This project focuses on the development of a hybrid platform comprising various superconducting devices fabricated on diamond, intended for use as a quantum random access memory unit in quantum computing. The superconducting devices are of two primary types. First, superconducting resonators, which are crucial for operational and read-out tasks, enabling the manipulation and subsequent retrieval of quantum information. Second, superconducting qubits, including flux qubits and transmons, which form the foundational elements of solid-state quantum computers.

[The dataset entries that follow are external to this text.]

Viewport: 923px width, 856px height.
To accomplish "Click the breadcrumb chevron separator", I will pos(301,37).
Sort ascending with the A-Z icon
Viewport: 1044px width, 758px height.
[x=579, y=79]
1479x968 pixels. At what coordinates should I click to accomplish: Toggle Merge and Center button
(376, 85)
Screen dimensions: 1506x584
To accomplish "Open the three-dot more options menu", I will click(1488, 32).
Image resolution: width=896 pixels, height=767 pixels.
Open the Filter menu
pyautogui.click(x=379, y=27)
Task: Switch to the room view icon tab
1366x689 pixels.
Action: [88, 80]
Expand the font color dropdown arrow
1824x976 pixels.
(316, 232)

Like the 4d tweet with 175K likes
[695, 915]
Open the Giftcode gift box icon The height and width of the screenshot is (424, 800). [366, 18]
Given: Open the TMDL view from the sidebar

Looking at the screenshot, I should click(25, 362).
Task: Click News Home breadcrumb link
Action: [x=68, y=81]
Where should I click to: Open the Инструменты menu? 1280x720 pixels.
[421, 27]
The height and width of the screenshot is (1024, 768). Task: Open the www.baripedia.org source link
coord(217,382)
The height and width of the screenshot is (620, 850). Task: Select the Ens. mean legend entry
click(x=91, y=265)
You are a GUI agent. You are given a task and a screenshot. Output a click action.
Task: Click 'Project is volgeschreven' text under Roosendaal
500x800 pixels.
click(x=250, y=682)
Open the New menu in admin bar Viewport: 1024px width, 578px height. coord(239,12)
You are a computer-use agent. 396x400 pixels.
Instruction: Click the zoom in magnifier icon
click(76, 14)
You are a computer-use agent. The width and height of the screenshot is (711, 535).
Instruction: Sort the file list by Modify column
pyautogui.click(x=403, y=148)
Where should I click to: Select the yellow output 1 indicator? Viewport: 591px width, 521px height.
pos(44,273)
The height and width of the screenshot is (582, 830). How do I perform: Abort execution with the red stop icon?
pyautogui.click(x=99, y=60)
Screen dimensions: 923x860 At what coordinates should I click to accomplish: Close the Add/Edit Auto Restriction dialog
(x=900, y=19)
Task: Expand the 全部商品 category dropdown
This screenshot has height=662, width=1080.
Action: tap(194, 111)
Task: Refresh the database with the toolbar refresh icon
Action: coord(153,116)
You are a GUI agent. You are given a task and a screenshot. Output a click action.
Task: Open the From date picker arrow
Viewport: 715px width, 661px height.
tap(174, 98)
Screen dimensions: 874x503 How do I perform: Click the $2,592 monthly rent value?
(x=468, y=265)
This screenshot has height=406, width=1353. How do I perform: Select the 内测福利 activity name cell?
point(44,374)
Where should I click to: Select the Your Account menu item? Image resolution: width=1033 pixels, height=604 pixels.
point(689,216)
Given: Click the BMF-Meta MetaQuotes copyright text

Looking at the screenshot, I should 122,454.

On the other hand, the diamond substrate has pre-implanted Nitrogen-Vacancy (NV) centers that can store quantum information originating from the superconducting qubits for later access. Typically, superconducting qubits do not offer long coherence times, meaning that quantum information has a short life span within these devices. NV centers, however, exhibit significantly longer coherence times, thus providing a memory bank where quantum information can be stored for extended periods. This capability allows NV centers in the diamond to function as a quantum memory, enabling the storage of quantum information while other calculations are conducted using the superconducting qubits.
In essence, the integration of superconducting devices with diamond NV centers leverages the strength of both components, facilitating the development of an efficient quantum random access memory system. This hybrid approach addresses the coherence limitation of superconducting qubits by utilizing the long coherence time of NV centers, thereby enhancing the overall performance and scalability of quantum computing applications.